KETIKA datang ke tanah Hindia, orang-orang Belanda tak bisa lain harus menyesuaikan selera makan mereka. Mula-mula yang berperan dalam pembiasaan itu adalah perempuan pribumi yang mereka kawini alias nyai. Sementara para pejabat tinggi Belanda, kendati membawa istri mereka, mempercayakan urusan dapur kepada juru masak pribumi. Ketika kaum perempuan Eropa mulai berdatangan ke Hindia sekira awal abad ke-20, peranan para koki tetap tak tergantikan.
“Koki adalah orang yang berkuasa di dapur. Bagaimana ia mengatur dan menyiapkan semuanya merupakan teka-teki bagi banyak nyonya,” tulis Willem Walraven, pengarang-cum-wartawan Belanda dalam Brieven, Aan Familie en Vrienden, 1919-1941.
Dari para koki itulah perempuan Belanda dan Indo belajar menyerap masakan pribumi. Beberapa di antaranya menerbitkan buku dengan jejak para koki terkubur di dalamnya.
Salah satu buku masakan yang terkenal adalah Kokki Bitja atau Kitab Masak Masakan India jang Bahroe dan Sempoerna, terbit perdana pada 1857, karya Nona Cornelia. Siapa Cornelia tak jelas. Dalam kata pengantarnya dia menyebut para kontributor resep-resepnya: Mevrouw Sarondeng, Mejjuffrouw Sesate, Njonja Smoor, Nona Lalawar, Marokki, Karmanatji dan Embok Kottelet.
Baca juga: Klaim kuliner Indonesia oleh Malaysia dianggap menggelikan bukan menggelisahkan
Dalam Jejak Rasa Nusantara, Fadly Rahman menduga, berbagai nama samaran itu menunjukan Cornelia mendapatkan resep-resepnya melalui pergaulan dengan berbagai kalangan: pribumi, Eropa atau Indo, dan Tionghoa.
Sama seperti Cornelia, Nyonya Johanna juga bergantung pada para contributor untuk menyusun bukunya, Boekoe Masakan Baroe, pada 1897. Buku ini disusun oleh lima koki: Kokki Anih, Kokki Shanghay, Kokki Njonja Betawi, dan Kokki Bitjah.

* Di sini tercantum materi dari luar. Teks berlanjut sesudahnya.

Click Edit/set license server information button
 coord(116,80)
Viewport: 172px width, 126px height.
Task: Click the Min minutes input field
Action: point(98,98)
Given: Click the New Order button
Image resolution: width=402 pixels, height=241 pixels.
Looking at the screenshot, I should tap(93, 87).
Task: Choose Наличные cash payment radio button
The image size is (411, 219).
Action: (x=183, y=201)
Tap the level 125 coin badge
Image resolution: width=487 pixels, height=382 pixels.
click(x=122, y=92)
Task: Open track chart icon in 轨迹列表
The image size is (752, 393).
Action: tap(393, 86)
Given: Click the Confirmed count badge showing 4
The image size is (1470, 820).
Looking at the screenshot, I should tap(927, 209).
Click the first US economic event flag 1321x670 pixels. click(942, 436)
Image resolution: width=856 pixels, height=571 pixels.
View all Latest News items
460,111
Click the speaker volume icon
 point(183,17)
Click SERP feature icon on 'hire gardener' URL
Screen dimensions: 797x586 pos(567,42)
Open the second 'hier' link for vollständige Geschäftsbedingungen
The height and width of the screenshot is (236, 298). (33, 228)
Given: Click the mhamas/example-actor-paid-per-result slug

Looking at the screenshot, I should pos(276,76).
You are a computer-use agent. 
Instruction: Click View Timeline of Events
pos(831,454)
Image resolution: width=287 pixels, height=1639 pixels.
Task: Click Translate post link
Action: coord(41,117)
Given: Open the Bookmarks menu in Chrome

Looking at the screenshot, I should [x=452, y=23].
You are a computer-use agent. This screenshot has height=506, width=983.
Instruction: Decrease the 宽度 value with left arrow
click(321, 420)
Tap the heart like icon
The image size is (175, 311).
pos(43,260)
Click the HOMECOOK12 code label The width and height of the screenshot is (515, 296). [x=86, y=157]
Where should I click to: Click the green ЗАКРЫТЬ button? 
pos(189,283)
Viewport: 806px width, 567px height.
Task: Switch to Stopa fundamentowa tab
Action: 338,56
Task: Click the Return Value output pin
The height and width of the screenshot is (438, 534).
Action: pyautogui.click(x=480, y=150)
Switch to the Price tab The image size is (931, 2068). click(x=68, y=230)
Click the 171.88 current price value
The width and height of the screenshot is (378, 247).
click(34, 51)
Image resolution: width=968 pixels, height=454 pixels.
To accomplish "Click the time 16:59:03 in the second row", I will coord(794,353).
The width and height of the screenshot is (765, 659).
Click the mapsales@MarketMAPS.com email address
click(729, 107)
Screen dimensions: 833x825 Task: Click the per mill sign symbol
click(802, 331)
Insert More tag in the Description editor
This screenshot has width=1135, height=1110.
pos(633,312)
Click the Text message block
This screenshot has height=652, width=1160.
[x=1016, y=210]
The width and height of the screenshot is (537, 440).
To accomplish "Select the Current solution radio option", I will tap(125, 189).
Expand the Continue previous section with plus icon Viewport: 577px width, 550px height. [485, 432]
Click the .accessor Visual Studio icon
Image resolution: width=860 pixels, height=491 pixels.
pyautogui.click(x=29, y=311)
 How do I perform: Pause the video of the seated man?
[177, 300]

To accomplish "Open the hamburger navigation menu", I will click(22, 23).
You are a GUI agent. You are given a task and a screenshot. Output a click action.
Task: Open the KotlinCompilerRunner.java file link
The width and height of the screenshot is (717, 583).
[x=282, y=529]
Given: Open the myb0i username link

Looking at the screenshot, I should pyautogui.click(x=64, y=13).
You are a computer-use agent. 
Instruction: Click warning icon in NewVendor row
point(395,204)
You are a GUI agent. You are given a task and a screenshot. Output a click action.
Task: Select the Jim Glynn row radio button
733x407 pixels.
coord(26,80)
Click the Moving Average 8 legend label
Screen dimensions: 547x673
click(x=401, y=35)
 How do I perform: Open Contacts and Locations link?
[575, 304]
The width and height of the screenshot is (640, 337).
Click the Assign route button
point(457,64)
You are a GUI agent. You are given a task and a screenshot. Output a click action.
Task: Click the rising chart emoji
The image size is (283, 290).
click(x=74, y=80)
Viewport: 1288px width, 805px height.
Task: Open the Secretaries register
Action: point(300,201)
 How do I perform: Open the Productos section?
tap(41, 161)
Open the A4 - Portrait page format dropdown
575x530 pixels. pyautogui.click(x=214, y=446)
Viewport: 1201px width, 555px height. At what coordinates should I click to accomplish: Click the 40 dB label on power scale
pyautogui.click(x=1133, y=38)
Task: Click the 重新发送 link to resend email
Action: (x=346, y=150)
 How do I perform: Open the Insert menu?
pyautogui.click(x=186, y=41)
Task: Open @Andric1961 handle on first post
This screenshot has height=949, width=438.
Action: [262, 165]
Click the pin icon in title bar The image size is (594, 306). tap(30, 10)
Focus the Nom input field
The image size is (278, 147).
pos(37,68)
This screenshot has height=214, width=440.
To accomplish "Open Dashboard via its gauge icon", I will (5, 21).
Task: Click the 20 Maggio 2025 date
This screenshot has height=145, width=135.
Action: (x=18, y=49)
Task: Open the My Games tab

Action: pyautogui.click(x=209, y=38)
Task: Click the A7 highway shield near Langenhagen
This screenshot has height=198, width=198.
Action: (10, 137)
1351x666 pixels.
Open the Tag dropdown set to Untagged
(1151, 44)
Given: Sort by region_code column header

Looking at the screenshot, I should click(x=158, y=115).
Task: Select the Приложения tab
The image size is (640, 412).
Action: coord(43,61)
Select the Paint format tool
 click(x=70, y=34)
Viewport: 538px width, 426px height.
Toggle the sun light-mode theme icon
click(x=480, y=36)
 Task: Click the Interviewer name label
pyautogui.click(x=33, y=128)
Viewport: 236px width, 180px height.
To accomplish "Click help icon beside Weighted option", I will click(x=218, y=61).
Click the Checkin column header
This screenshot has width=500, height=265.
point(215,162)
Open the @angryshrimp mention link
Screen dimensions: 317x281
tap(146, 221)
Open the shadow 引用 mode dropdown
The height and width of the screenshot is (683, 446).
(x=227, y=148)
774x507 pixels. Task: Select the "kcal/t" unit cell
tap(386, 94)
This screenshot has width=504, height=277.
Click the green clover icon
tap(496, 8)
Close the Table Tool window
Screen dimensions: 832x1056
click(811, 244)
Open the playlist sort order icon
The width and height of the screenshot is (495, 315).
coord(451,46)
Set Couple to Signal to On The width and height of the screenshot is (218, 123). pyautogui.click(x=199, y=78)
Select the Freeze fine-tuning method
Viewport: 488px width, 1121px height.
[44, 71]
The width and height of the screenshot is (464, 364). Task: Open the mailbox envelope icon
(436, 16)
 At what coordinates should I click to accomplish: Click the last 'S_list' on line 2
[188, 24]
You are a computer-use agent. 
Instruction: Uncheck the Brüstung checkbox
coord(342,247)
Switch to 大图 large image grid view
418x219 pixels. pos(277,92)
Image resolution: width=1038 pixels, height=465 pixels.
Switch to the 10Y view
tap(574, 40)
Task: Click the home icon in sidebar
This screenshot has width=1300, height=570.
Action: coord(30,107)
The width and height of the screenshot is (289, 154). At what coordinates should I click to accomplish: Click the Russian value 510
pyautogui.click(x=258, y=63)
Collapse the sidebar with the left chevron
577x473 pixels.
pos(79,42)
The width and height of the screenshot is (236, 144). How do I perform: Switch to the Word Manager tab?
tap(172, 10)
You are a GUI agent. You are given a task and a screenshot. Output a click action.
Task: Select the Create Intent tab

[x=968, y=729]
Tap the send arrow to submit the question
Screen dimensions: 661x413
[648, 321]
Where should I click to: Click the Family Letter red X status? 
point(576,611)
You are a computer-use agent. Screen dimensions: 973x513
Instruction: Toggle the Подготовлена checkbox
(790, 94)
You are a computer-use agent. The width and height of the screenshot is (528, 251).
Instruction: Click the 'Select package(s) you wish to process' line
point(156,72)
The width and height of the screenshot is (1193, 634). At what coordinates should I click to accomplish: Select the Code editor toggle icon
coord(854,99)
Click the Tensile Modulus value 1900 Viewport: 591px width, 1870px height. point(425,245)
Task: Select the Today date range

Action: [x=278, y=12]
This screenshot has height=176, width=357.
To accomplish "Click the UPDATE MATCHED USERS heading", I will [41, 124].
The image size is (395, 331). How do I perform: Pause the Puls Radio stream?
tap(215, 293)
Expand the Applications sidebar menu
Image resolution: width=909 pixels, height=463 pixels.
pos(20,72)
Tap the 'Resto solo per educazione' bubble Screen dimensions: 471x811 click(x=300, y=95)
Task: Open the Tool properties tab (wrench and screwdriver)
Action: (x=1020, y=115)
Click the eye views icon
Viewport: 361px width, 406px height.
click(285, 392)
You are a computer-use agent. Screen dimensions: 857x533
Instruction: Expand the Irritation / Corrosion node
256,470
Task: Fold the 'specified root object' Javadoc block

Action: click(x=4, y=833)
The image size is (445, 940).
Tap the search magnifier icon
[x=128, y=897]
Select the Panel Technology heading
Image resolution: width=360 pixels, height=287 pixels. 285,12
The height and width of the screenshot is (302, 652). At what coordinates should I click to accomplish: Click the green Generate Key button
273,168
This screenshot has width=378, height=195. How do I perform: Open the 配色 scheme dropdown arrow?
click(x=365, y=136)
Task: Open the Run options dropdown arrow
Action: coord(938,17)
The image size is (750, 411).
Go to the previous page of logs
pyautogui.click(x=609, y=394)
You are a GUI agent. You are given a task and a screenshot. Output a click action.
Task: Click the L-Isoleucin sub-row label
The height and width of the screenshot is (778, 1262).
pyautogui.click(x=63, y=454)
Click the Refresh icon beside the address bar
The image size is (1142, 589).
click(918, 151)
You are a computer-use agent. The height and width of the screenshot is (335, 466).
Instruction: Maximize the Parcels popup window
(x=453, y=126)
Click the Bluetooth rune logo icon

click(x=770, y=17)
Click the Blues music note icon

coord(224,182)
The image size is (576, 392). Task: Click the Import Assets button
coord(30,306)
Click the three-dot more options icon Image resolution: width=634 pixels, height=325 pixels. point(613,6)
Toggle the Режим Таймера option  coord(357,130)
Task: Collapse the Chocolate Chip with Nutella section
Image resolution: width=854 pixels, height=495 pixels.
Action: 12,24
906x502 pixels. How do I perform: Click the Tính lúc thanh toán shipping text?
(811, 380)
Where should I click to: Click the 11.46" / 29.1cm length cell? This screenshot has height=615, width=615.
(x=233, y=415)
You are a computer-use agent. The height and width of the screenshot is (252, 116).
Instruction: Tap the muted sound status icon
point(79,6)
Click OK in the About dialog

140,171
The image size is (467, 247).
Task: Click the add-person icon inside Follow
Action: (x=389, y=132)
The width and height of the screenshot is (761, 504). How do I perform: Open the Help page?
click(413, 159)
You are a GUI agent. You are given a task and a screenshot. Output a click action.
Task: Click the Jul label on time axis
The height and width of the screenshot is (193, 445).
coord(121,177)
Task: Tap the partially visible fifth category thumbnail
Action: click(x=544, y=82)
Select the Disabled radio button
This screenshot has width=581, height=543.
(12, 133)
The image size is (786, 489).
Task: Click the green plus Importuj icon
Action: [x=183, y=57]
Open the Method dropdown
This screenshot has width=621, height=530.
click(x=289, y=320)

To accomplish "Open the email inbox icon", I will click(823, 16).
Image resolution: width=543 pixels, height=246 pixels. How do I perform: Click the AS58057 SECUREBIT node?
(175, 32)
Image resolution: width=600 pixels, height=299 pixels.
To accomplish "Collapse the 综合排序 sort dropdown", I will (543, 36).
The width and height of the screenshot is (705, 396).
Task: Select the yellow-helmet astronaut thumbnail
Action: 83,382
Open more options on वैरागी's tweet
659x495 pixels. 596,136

Tak jelas siapa sosok di balik nama koki-koki tersebut. Tapi khusus untuk Koki Bitjah, tampaknya Johanna merujuk pada Nonna Cornelia. Artinya, buku yang ia tulis merujuk kepada karya Cornelia.
Anak-anak Indo memainkan peran yang sangat penting dalam melanggengkan pengaruh pribumi dalam urusan masak memasak. Menurut Fadly Rahman dalam karya lainnya, Rijsttafel: Budaya Kuliner di Indonesia Masa Kolonial, 1870-1942, para perempuan Indo dikenal pandai memasak dan di antara mereka menulis buku-buku resep yang beredar di Jawa sejak akhir abad ke-19 hingga awal abad ke-20 seperti Ny.G.G. Gallas, Catenius-van der Meijden, dan E.W.K. Steinmetz.
Baca juga: Resep masakan mendokumentasikan perjalanan kulinari dalam berbagai interaksi budaya
Catenius-van der Meijden misalnya, adalah seorang gastronom yang menulis banyak buku memasak. Dia juga dikenal sebagai seorang jurumasak dan menguasai keahlian membuat puluhan jenis sambal yang dituangkan dalam buku karyanya Makanlah Nasi! (1922).
Kalangan Tionghoa juga memiliki andil dalam melestarikan ragam kuliner. Salah satunya perempuan paruh baya bernama Tjoa Tjoen Goan. Dia pemilik pabrik hunkwee tjap Boenga di kawasan Cicurug, Sukabumi, yang didirikan awal abad ke-20. Dia juga dikenal sebagai ahli pembuat kue ternama dan karyanya jadi rujukan para koki pembuat kue.
“Ia membuat buku-buku kecil dalam Bahasa Belanda, Inggris, dan Melayu untuk mempromosikan produknya sekaligus berbagi ilmu tentang pembuatan kue,” tulis Andreas Maryoto, wartawan Kompas dalam Silang Budaya Kuliner Nusantara.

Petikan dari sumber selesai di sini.